FIG. 2 shows a detailed view of the electrode support device 10. The electrode support device 10 includes at least one shape connecting unit 18. The shape connection unit 18 is arranged on the electrode contact surface 16. The shape connection unit 18 is provided for fixing the electrode unit 12 to the electrode contact surface 16. Preferably, the shape connection unit 18 includes at least one shape connection element 20, 22, 24, 26, 28, 30. 3 to 6 show detailed views of the shape connecting elements 22, 24, 26, 28, 30. The shape connection unit 18 has at least one shape connection element 20, 22, 24, 26, 28, 30 formed as microteeth for meshing and coupling with the electrode unit 12. The shape connection unit 18 includes a large number of shape connection elements 20, 22, 24, 26, 28, 30 formed as microteeth for meshing and coupling with the electrode unit 12. The shape connection elements 20, 22, 24, 26, 28, 30 of the shape connection unit 18 are integrally formed with the electrode contact surface 16. In particular, the shape connecting elements 20, 22, 24, 26, 28, 30 are integrally formed with the substrate 46.

Preferably, the shape connecting unit 18 has at least a trapezoidal shape connecting element 20. In particular, the trapezoidal shape connecting element 20 has a trapezoidal profile (cross-sectional shape) in at least one cutting plane that is substantially perpendicular to the electrode contact surface 16. In particular, the trapezoidal shape connecting element 20 has a rectangular and / or trapezoidal profile in another cutting plane that is at least substantially perpendicular to this cutting plane and the electrode contact surface 16. In particular, the trapezoidal shape connecting element 20 is formed as a truncated cone, a truncated pyramid, and / or a trapezoidal web. In particular, the trapezoidal shape connecting element 20 of the shape connecting unit 18 has an undercut portion 36. In particular, the long sides that characterize the trapezoid form the electrode contact surface 16. In particular, the short side that characterizes the trapezoid is arranged on the side opposite to the electrode contact surface 16.

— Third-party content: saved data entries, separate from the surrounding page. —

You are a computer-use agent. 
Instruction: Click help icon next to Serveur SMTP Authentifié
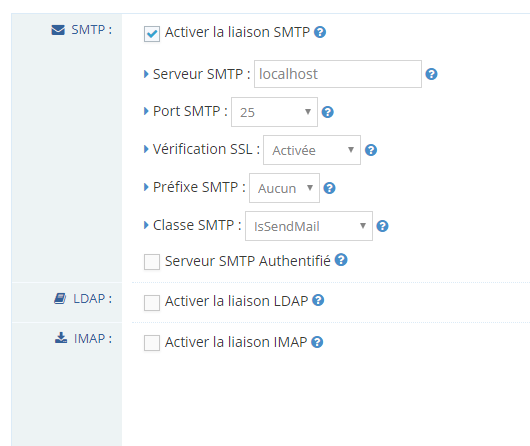pyautogui.click(x=341, y=260)
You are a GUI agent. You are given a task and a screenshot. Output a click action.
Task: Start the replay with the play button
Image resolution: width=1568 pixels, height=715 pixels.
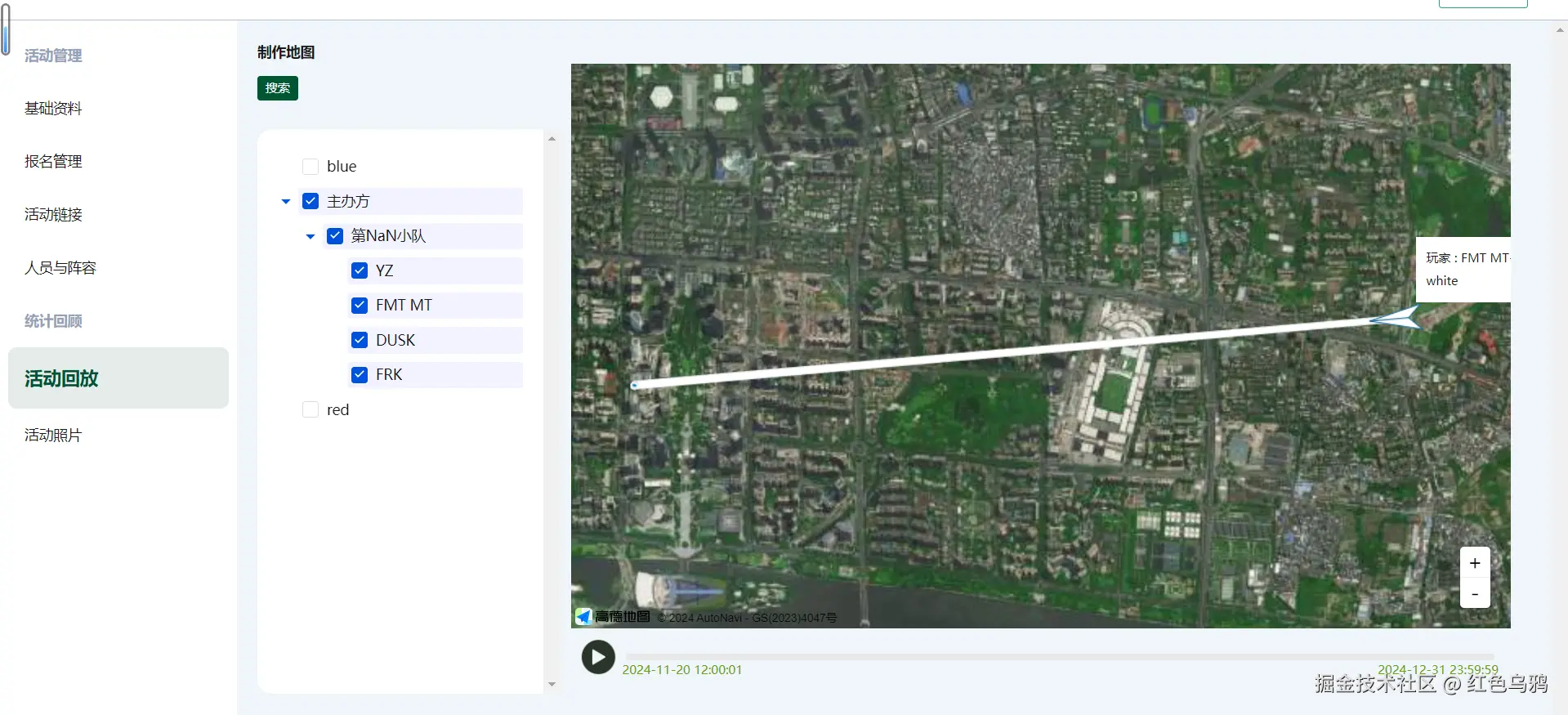click(598, 657)
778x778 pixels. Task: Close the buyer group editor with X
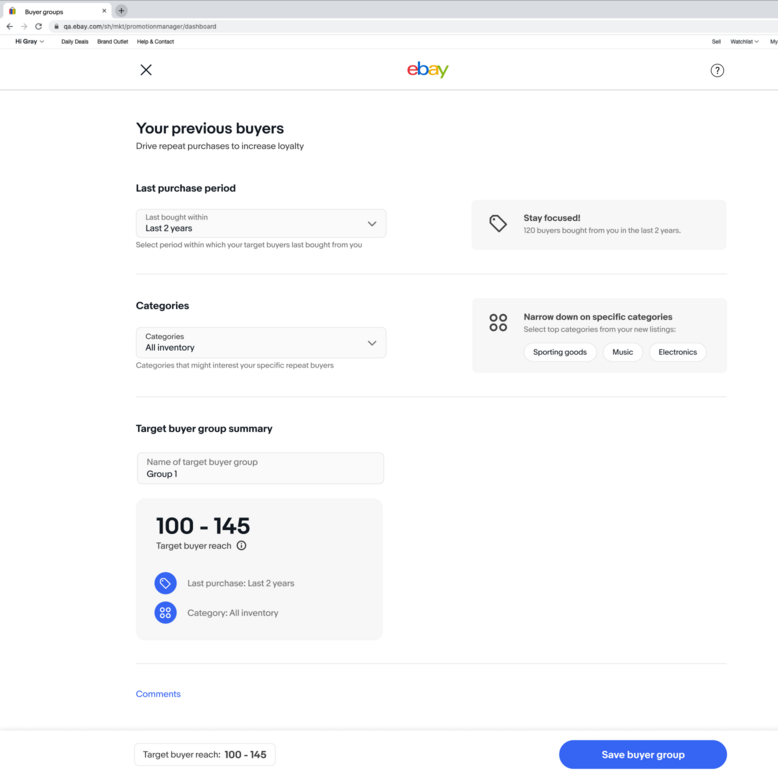click(x=146, y=70)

Preferably, the shape connecting unit 18 includes at least a rectangular parallelepiped shape connecting element 22 (see FIG. 3). Preferably, the shape connection unit 18 includes at least a cylindrical shape connection element 24 (see FIG. 4). Preferably, the shape connecting unit 18 includes at least a conical shape connecting element 26 (see FIG. 5). Preferably, the shape connecting unit 18 includes at least a pyramidal shape connecting element 28 (see FIG. 5). Preferably, the shape connecting unit 18 includes at least another pyramidal shape connecting element 30 (see FIG. 6).

Preferably, the shape connecting unit 18 has a large number of shape connecting elements having at least substantially the same structure. It is conceivable that the shape connection unit 18 has a shape connection element having only one type of structure. It is also conceivable that different structures of the shape connecting elements will be used in the various partial regions of the electrode contact surface 16. Further, it is conceivable that at least two types of structures of the shape connecting element may be used alternately in at least one partial region (see FIG. 5).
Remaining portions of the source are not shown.